──────── Listed entries

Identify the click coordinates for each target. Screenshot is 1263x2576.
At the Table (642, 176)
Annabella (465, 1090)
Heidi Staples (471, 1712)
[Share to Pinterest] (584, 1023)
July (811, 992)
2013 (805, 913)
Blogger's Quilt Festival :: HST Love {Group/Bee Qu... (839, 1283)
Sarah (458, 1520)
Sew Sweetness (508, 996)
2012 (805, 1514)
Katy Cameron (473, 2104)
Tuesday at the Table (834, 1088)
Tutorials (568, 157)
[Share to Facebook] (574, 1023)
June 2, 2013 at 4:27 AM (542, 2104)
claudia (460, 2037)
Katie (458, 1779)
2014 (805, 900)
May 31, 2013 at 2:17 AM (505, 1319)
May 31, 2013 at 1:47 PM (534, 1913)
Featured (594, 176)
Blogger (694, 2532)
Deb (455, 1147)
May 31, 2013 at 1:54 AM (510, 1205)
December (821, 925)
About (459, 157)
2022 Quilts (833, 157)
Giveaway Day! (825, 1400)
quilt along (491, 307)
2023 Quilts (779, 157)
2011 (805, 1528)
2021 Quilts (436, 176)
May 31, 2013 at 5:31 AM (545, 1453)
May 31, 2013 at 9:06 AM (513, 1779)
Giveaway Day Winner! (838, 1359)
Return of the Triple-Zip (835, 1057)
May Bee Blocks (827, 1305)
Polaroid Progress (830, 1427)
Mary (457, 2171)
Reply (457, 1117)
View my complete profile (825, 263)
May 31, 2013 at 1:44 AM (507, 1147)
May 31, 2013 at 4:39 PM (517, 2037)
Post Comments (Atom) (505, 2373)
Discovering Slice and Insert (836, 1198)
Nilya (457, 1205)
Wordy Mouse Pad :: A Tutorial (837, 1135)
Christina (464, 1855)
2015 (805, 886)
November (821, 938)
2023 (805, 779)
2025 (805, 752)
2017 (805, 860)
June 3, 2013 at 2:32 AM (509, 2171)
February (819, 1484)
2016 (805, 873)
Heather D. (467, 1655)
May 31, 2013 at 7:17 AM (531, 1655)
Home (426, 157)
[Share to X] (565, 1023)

────────────────

Problem:
From the data above, state how many lines hold the string "Quilts", and give the number without other words.

Result of the task:
3